Trump on energy: Mission accomplished

By Pamela King, David Iaconangelo | 01/31/2018 08:02 AM EST

Ahead of his first State of the Union address, President Trump promised a “forward-looking” discourse.

President Trump last night declared an end to the

President Trump last night declared an end to the "war on American energy" during his first State of the Union address. Win McNamee/Pool/Associated Press

Ahead of his first State of the Union address, President Trump promised a "forward-looking" discourse.

But the president’s brief remarks on energy last night offered only a view of the past.

"We have ended the war on American energy, and we have ended the war on beautiful clean coal," Trump said. "We are now very proudly an exporter of energy to the world."


Hints of energy priorities were folded into Trump’s comments on his administration’s deregulatory strategy and infrastructure initiatives.

Trump boasted that on his watch, the federal government has eliminated more regulations in its first year than any previous administration. Among those efforts was the rescission of hydraulic fracturing standards introduced under former President Obama. Although Trump’s Interior Department finalized the fracking rule’s repeal in December, the regulation — and its ripple effect — is far from finished, according to a research note yesterday from ClearView Energy Partners LLC.

The rollback now faces legal challenges from the state of California and a coalition of environmental groups (Energywire, Jan. 25).

"If that action survives pending legal review, it could shift the balance on pending rollbacks by the Environmental Protection Agency, Department of Energy and other energy-relevant agencies," ClearView analysts wrote.

Trump’s approach on energy drew applause from his Cabinet.

"Already we have seen the president’s policies and tax reform spark greater investments in our energy sector, from the coalmines of Appalachia to the oil fields of the Permian Basin, managed by the Bureau of Land Management," Interior Secretary Ryan Zinke said in a statement following last night’s address. "Interior stands ready to support the president’s mission to unite and rebuild our great nation."

Advocacy groups questioned the premise of the president’s assertions.

"There has never been a ‘war on energy’ or on so-called ‘beautiful clean coal,’" said World Resources Institute President and CEO Andrew Steer in a statement. "Yet, this administration has failed to take advantage of the growing renewable energy markets, and instead focuses on outdated energy sources."

‘Gleaming new roads’

On infrastructure, Trump offered broad promises but few details.

"Together, we can reclaim our building heritage," he said in his speech. "We will build gleaming new roads, bridges, highways, railways and waterways across our land. And we will do it with American heart, American hands and American grit."

A White House press release disseminated during the State of the Union address included a pledge to "build off" infrastructure improvements made during the first year of Trump’s presidency. His list of accomplishments included approvals of the Keystone XL and Dakota Access pipelines.

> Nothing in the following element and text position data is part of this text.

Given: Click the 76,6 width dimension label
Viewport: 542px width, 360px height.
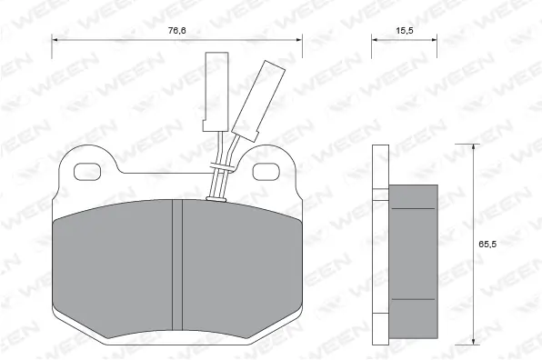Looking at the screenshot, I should (176, 30).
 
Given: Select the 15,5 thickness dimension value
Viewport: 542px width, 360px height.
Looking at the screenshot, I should (405, 30).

House Natural Resources Committee ranking member Raúl Grijalva (D-Ariz.) called Trump’s talking points on deregulation and infrastructure "substance-free."

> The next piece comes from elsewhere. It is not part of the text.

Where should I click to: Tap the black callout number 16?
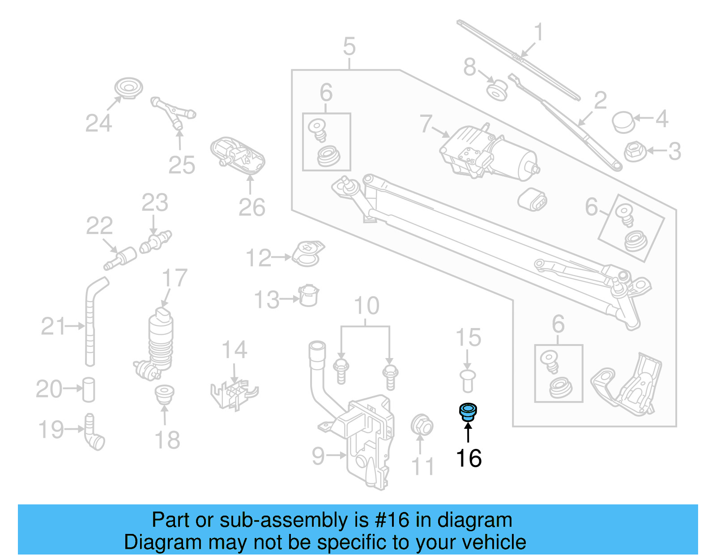coord(469,458)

"This isn’t a bridge to the future," he said. "It’s a tunnel back to the Gilded Age."

Several industry and Republican allies sought to highlight the centrality of pipelines and other energy-oriented types of infrastructure not explicitly mentioned by the president in his speech.

Donald Santa, CEO of the Interstate Natural Gas Association of America, said that unlike other types of infrastructure, natural gas pipeline projects could often tap ready sources of private capital. Permitting reforms would get them deployed more quickly and more predictably, he added.

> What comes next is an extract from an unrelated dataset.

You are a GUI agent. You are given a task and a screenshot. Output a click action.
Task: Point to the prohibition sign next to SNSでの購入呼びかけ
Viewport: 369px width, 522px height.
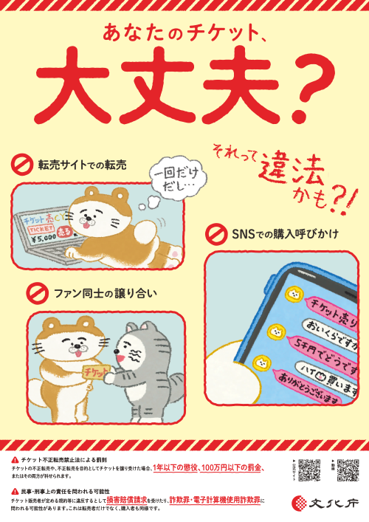[x=215, y=235]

Consumer Energy Alliance President David Holt echoed praise of the administration’s deregulatory zeal and emphasis on development but added that "more work remains" in the coming year.

Improvements to the grid, streamlined regulatory processes for transmission lines and pipelines, and an expansion of energy storage, as well as offshore and onshore production, should be the administration’s energy priorities in 2018, Holt said.